We offer workshops, classes, summer camps, and training opportunities to both children and adults, and we partner with local and emerging artists to develop new work.
We share our passion for puppetry as a vital, living art form and strive to engage audiences of all ages, abilities and backgrounds. We support the use of puppetry for entertainment, in education, and as a means of creative self-expression.
After 40+ years of operations, our theater has become a treasured cultural institution. Puppet Showplace is run by an experienced staff and volunteer board of trustees. We are supported by contributions from individual donors, local businesses, and foundation and government grants. From children’s birthday party performances to provocative Puppets at Night shows, our programming is designed to reach a large and diverse audience.
Puppet Showplace Theater is dedicated to presenting outstanding professional puppetry to diverse audiences through performances, workshops, and community outreach activities.
Puppet Showplace Theater was founded in June 1974 by visionary educator and puppeteer Mary Churchill. Mary’s company, The Cranberry Puppets, performed shows featuring a cast of crocheted characters. Mary was known for her witty adaptations of children’s stories that featured strong female protagonists. She was a regular performer, tireless administrator, and generous benefactor of the theater until her death in 1997.
From the day it opened, Puppet Showplace became a home for touring puppet companies from across New England and beyond. Many performers became regulars, appearing on stage each season and contributing to the financial support and governance of the theater. Puppet Showplace was also home of the New England Puppetry Guild (now the Boston Area Guild of Puppetry).
In 1977, puppeteer Paul Vincent Davis became the theater’s Artist in Residence. While at Puppet Showplace, Paul developed over a dozen productions for youth and family audiences. Paul received 5 UNIMA citations for his work, the highest recognition in American puppetry. He was also the subject of the book Puppeteer by Karen Lasky, which documented the behind-the-scenes development of his production of “Aladdin and the Wonderful Lamp.” Paul remained active as a performer until his retirement in 2007. Davis continues to teach and mentor young puppeteers and serves on the Puppet Showplace Board of Trustees.
In 2009, Brad Shur became Puppet Showplace Theater’s Resident Artist. Under Paul’s mentorship, Brad trained in the art of glove puppetry and learned to perform three of the master puppeteer’s classic shows. He also began developing original productions that incorporate numerous styles of puppetry, from elaborate shadow puppets to full-body puppets.

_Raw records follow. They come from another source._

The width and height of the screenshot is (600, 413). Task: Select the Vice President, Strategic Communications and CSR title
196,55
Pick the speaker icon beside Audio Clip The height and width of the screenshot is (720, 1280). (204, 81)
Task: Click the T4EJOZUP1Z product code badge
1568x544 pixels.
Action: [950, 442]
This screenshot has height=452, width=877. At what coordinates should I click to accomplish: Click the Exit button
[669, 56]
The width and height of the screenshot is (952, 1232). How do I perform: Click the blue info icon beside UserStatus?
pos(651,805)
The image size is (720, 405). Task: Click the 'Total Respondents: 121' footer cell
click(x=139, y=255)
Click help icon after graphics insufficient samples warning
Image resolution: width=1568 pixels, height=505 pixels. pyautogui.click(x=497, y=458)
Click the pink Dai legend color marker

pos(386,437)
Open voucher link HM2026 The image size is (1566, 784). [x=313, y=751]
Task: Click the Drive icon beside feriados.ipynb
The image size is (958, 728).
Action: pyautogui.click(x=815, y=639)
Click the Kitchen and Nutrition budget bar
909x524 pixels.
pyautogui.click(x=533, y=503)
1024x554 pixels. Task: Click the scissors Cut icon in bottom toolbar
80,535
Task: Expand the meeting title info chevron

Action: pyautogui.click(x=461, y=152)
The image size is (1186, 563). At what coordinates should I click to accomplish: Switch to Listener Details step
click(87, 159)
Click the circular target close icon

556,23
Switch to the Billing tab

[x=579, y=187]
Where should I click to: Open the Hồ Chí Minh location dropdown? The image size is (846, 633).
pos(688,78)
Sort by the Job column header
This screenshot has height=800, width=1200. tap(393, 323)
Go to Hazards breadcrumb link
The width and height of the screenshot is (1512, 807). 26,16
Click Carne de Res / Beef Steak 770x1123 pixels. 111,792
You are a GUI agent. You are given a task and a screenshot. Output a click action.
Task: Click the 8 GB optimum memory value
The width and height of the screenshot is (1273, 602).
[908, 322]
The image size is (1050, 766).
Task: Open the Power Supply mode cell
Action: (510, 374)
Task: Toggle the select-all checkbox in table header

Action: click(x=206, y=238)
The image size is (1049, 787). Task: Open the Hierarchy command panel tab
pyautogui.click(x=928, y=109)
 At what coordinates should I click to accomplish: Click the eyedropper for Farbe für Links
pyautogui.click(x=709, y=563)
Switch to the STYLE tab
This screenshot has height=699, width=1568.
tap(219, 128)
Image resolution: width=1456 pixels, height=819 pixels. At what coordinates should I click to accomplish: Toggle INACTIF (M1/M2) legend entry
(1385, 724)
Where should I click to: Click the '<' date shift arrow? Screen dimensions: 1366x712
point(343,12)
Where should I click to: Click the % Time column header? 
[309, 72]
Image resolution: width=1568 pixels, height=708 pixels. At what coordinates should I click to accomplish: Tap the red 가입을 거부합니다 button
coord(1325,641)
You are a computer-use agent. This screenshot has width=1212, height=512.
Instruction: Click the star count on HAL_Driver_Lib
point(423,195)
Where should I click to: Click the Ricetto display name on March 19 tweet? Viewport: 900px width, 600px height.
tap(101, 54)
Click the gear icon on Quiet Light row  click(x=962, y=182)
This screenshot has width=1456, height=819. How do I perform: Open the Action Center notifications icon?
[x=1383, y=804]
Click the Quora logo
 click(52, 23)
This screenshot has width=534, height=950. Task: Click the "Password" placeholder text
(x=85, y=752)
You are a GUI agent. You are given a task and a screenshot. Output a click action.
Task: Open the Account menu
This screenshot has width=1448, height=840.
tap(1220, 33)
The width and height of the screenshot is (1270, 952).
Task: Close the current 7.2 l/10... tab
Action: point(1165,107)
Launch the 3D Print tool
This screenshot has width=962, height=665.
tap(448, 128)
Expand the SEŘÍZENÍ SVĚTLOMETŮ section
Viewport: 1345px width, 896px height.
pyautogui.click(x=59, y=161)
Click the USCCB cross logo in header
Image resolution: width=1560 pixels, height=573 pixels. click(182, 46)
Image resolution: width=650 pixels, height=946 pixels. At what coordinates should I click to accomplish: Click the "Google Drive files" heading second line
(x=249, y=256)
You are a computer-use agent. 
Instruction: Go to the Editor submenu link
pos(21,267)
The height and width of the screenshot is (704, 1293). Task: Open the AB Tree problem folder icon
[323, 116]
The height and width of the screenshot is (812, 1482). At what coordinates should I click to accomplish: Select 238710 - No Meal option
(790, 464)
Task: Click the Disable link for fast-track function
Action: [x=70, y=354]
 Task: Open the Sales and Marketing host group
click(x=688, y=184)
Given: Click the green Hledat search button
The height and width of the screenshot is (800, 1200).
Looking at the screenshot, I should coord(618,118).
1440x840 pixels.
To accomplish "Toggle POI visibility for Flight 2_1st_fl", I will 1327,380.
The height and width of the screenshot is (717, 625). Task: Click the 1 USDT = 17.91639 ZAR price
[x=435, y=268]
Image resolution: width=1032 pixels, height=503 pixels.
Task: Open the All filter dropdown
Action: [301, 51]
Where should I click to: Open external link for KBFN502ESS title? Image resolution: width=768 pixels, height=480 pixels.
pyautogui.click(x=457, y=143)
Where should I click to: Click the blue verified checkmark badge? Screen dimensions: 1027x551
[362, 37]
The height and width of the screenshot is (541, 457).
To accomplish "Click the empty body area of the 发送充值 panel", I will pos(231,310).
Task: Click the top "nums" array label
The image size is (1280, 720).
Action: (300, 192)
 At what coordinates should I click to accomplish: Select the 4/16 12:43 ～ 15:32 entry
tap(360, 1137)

Puppet Showplace now serves a diverse audience of over 24,000 patrons annually. In 2013/14 audiences came from 358 Massachusetts towns, 32 States, and five foreign countries. Although over 90% of the audience comes from the Boston Metro region, close to 7% of our patrons travel more than 50 miles to attend our performances.
Our programming has grown over the years to include camps and classes, school residencies, and presenting collaborations with major cultural institutions. Puppet Showplace is also credited with creating the country’s first adult “puppet slam,” a cabaret-style of short form puppet theater now popular across North America.
Puppet Showplace has received numerous awards and recognitions over the years, from an Eliot Norton Award Citation for “Keeping the ancient art of puppetry alive for audiences of all ages,” to the Boston Parents Paper’s listings as “Favorite Family Entertainer” and “Best Birthday Party Place”. Today, Puppet Showplace Theater’s success is reflected in our audience, which includes the children of children who attended shows when the theater was first founded.